Kevin, Good blog on employees doing “whatever it takes”. What are your opinions on those who at crunch time bail out and do whatever it takes for their family commitments? As a CEO how do you view these employees and how do you deal with employees who feel guilt about not being able to “keep up” with the single people?
The comment can be broken down into different parts:
1. What do I think of people that bail at crunch time?
2. What do I think of people that do whatever it takes for their family commitments?
3. How do I deal with employees who feel guilty about not keeping up with the single people?
What do I think of people that bail at crunch time? (Kevin’s thoughts)
When the job NEEDS you, then you really should make that happen. There will always be crazy circumstances that mean you can’t meet the commitment, but generally if it truly is a crunch then you should make the sacrifice.
Some caveats … if the job is ALWAYS needing you then that is not fair. If it is an occasional thing then you should “suck it up”. If it is a regular thing, but not all the time, then you should negotiate a “quid pro quo” that makes everybody feel good.
What do I think if you bail? I am bothered, and it colors my opinion of you.
What do I think of people that do whatever it takes for their family commitments?
Generally … I am a big fan of bending yourself out of shape to meet family commitments. Through my career I have been able to find time to coach both my kids in soccer (for many years) and have tried to attend every event possible. Having said that, there were times that work “got in the way”, and I missed some things. Quite often making the family commitment meant working later or going back to the office late or traveling on late/early flights in order to meet my business commitments. Most times I could work it out.
I believe in balance, but you have to be fair to the job too. Today we see many examples of alternate work arrangements and when these are well planned I think they give the company access to great people and the people access to rewarding jobs … in a mutually flexible arrangement. I like these arrangements.

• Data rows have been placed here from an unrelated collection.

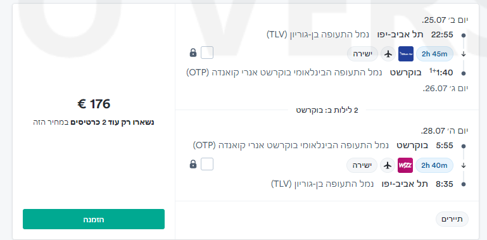This screenshot has height=240, width=487.
Task: Click the down arrow beside the 2h 40m duration
Action: coord(464,165)
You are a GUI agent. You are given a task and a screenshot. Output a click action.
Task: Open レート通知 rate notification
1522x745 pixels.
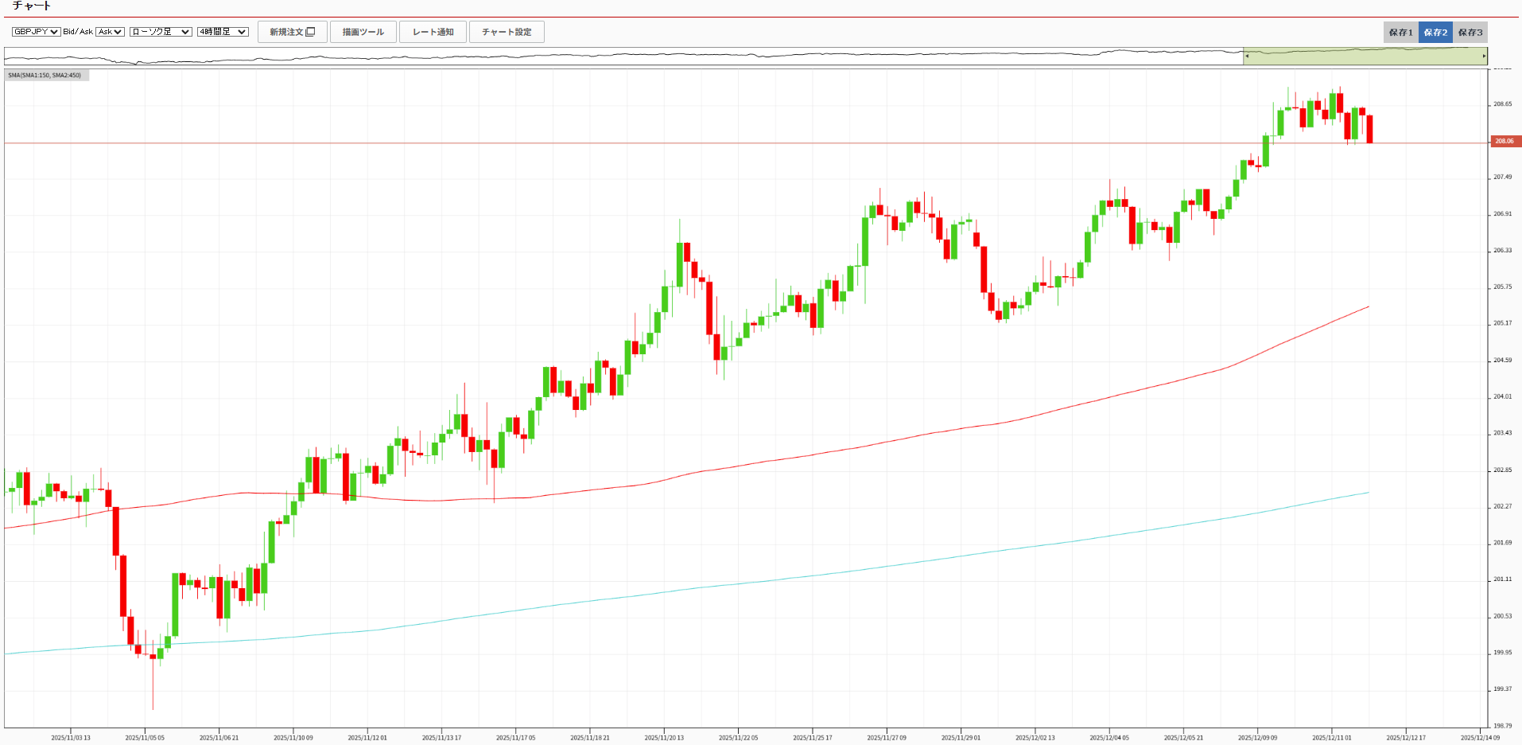(433, 32)
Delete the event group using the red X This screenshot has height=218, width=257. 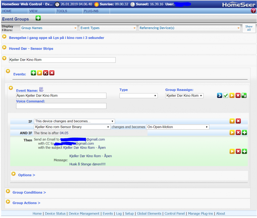coord(52,73)
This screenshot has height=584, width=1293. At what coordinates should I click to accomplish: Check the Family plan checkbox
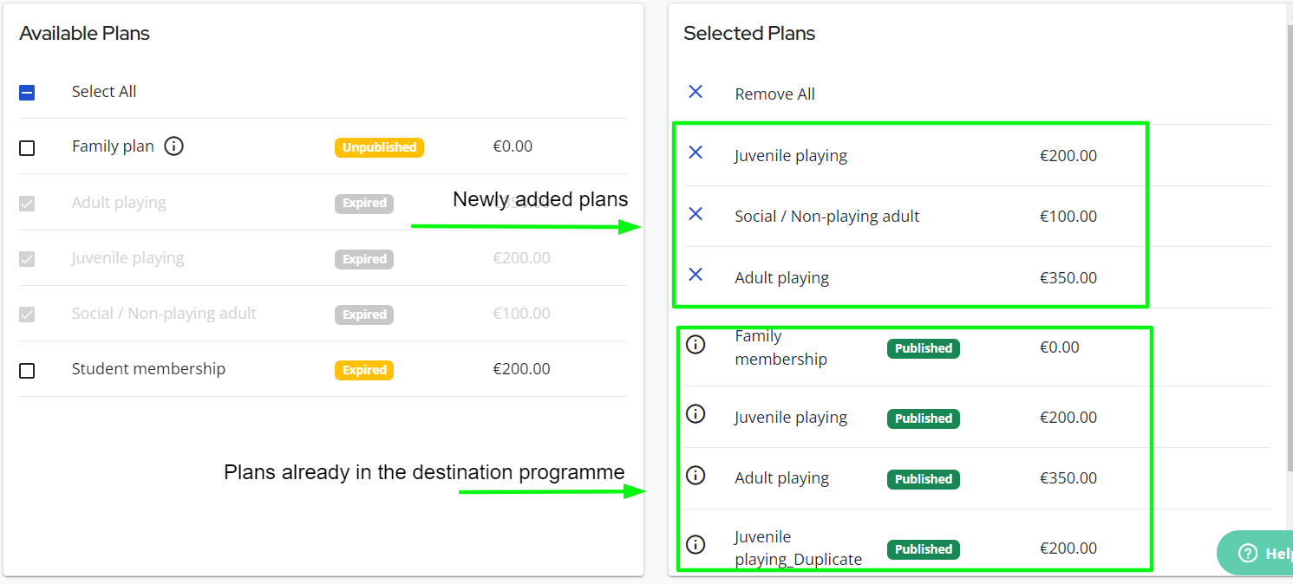click(27, 148)
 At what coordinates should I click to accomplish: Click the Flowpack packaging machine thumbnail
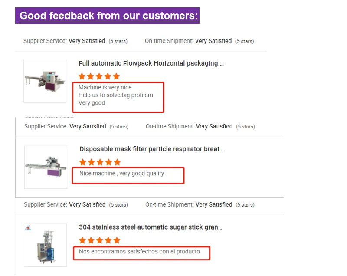(x=45, y=81)
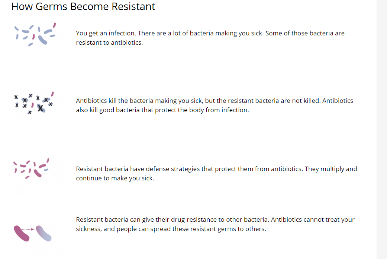Click the small light-blue bacterium in third illustration

click(46, 170)
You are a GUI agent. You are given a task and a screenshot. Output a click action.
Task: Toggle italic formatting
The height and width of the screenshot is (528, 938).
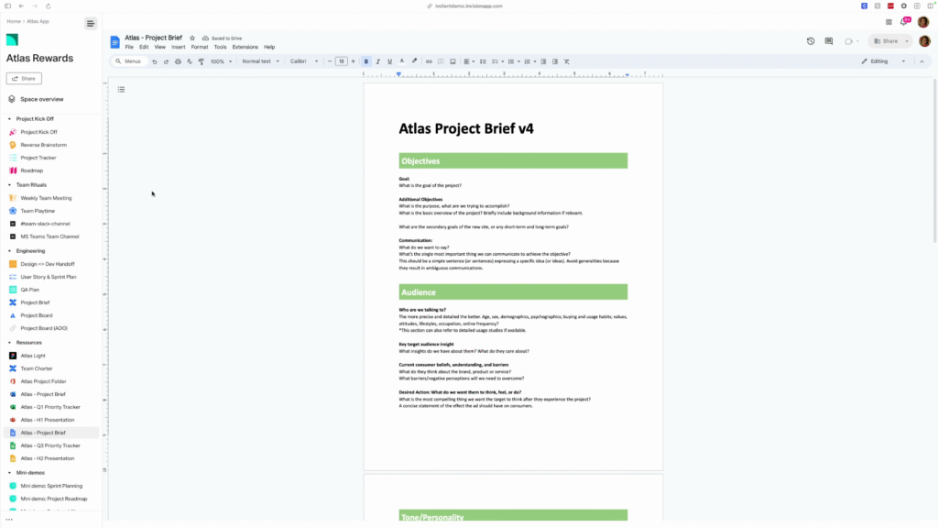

“Doing whatever it takes” for family commitments is a good thing, as long as it is fair to both sides. When I perceive that the company loses in the deal then it bothers me.
How do I deal with employees who feel guilty about not keeping up with the single people?
In my experience there really is not a lot of difference between the commitment demonstrated by single people or by married people. Individuals make their choices, regardless of their marital status.
Guilt is a crazy thing and we all suffer from it to some degree. Partly it is the conscience that makes us thoughtful people, partly it is a negative erosion of our self belief system!
My advice to people is to make their decisions and live with them. If you decide to pick a family event over a work commitment that is your right, and if you make the decisions consciously then you also realize it may impact how you are viewed. At certain points in your life you might well choose family before work, but recognize those who do put work first will see the rewards.
Most CEOs are family people too, so you might be surprised at how understanding we might be about these type of conflicts. Having said that, if you are letting people down with your decision then I would be disappointed and that would color my perception of you.
One final point … it is important not to assume how others (including CEOs) think. If you are worried about how you are viewed … then ask.